Avoid passing the whole thing as a single argument (as you do with the squotes). It's hard enough to make shell scripts that carefully preserve the number of arguments passed, without needing to make it harder by flattening them into strings and expanding them again.
If you do need to though, there are some best practices to follow. I had to write a script a while back that serves as a su/sudo wrapper: su takes a single argument that it passes to sh to evaluate; sudo takes any number of arguments that it passes on unmodified to an execv(e).
You have to be pretty careful about getting it portable and not running into problems in obscure shells. The whole script isn't very useful to post, but the general gist is to write some escaping functions and very perform the quoting to build up a bullet-proof, unreadably-cautiously escaped string that's safe to pass to eval.
bash_escape() {
# backtick indirection strictly necessary here: we use it to strip the
# trailing newline from sed's output, which Solaris/BSD sed *always* output
# (unlike GNU sed, which outputs "test": printf %s test | sed -e s/dummy//)
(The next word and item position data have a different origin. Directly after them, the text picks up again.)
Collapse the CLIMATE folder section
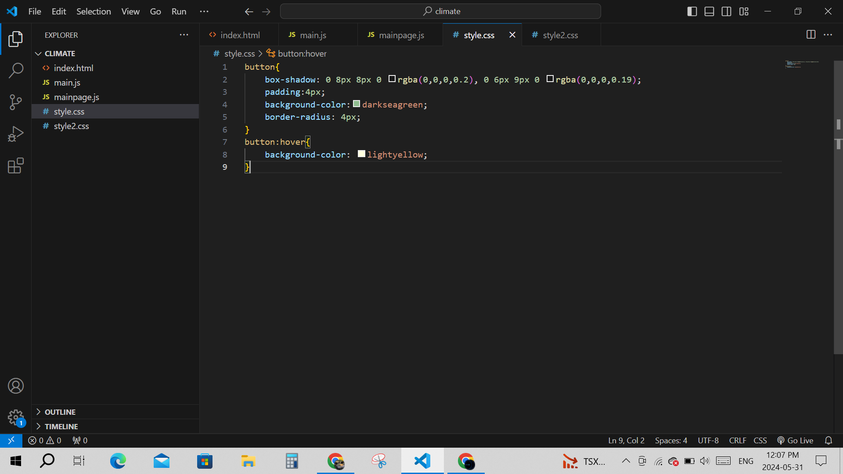843x474 pixels. tap(60, 54)
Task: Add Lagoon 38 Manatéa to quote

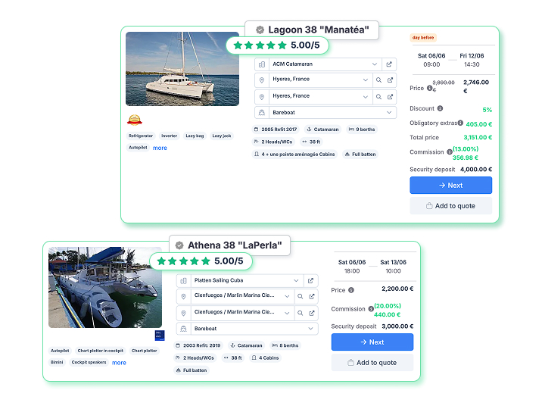Action: pos(450,206)
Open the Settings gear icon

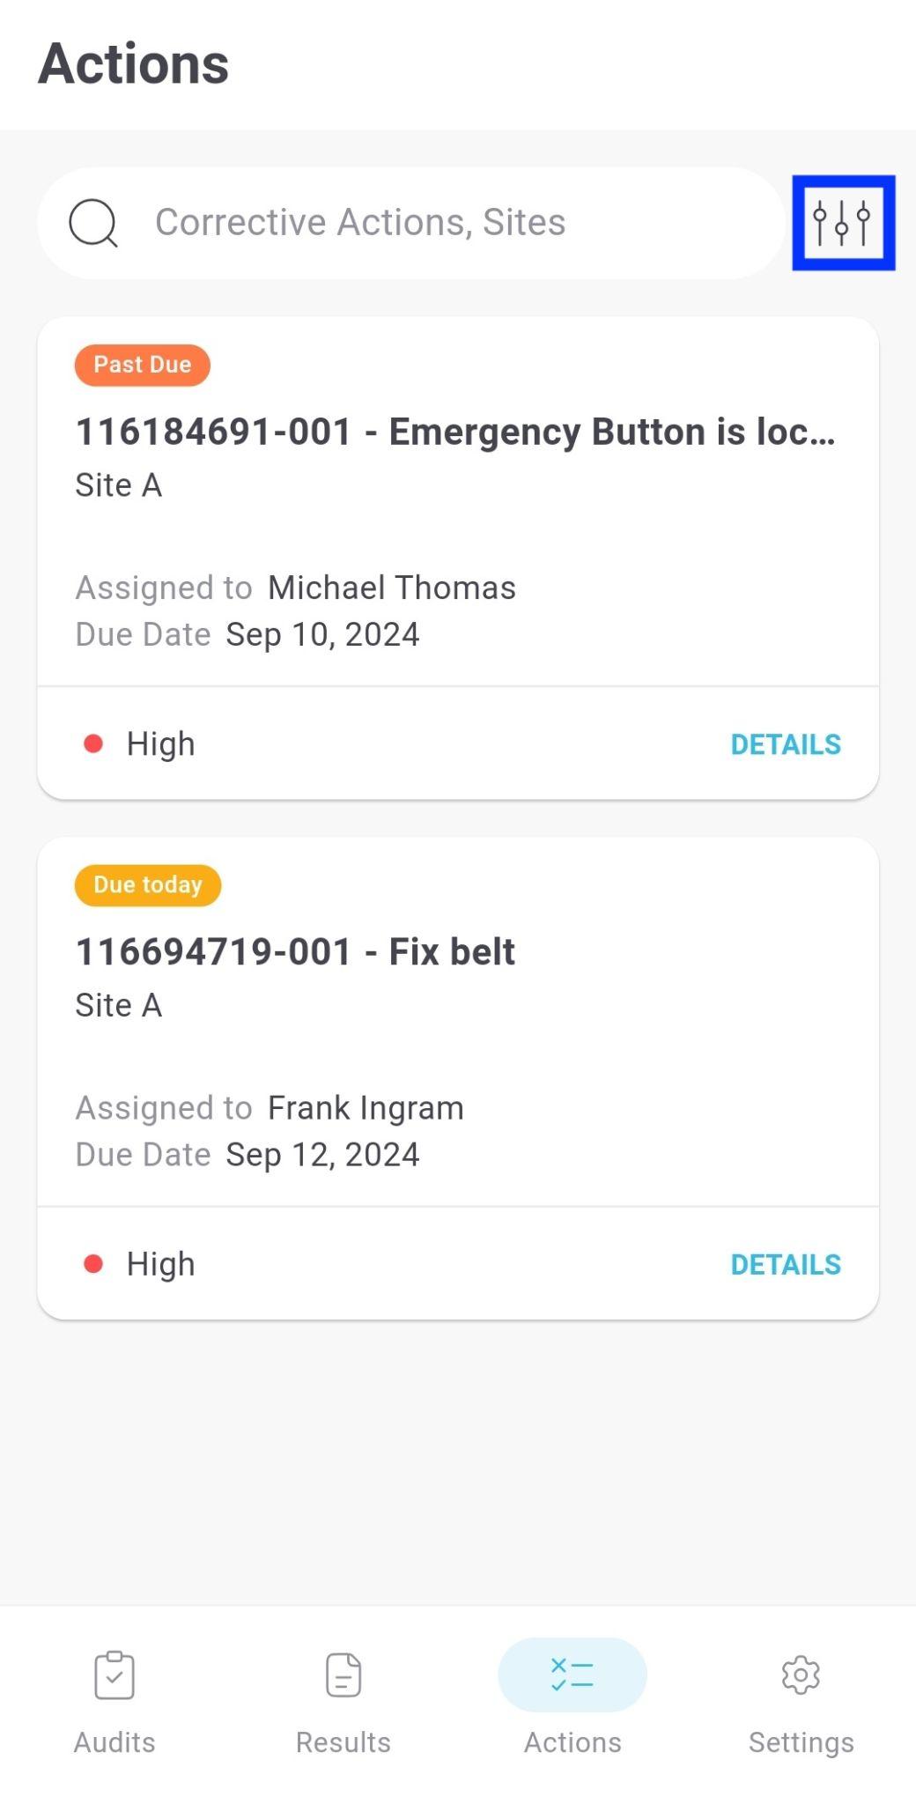(801, 1675)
out=`echo "$1" | sed -e s/\\'/\\''\\\\'\\'\\'/g`
printf \'%s\' "$out"
}
append_bash_escape() {
printf "%s " "$1"
bash_escape "$2"
}
sed_escape() {
out=`echo "$1" | sed -e 's/[\\/&]/\\\\&/g'`
printf %s "$out"
}
These useful functions let you do something like this to portably build command strings:
COMMAND=
while [ $# -gt 0 ] ; do
COMMAND=`append_bash_escape "$COMMAND" "$1"` ; shift
done
You can then manipulate the command string, for example by running bash_escape on it and using sed_escape to substitute into the string "su - root -c SUB_HERE", or just substitute it directly into a string like "sudo -- SUB_HERE". You then have something you can safely eval without worrying about metacharacters, argument splitting, unescaped globs, and so on.
Be paranoid, and unittest your script with every nasty input you can think of to make sure your argument splitting and preserving really is correct!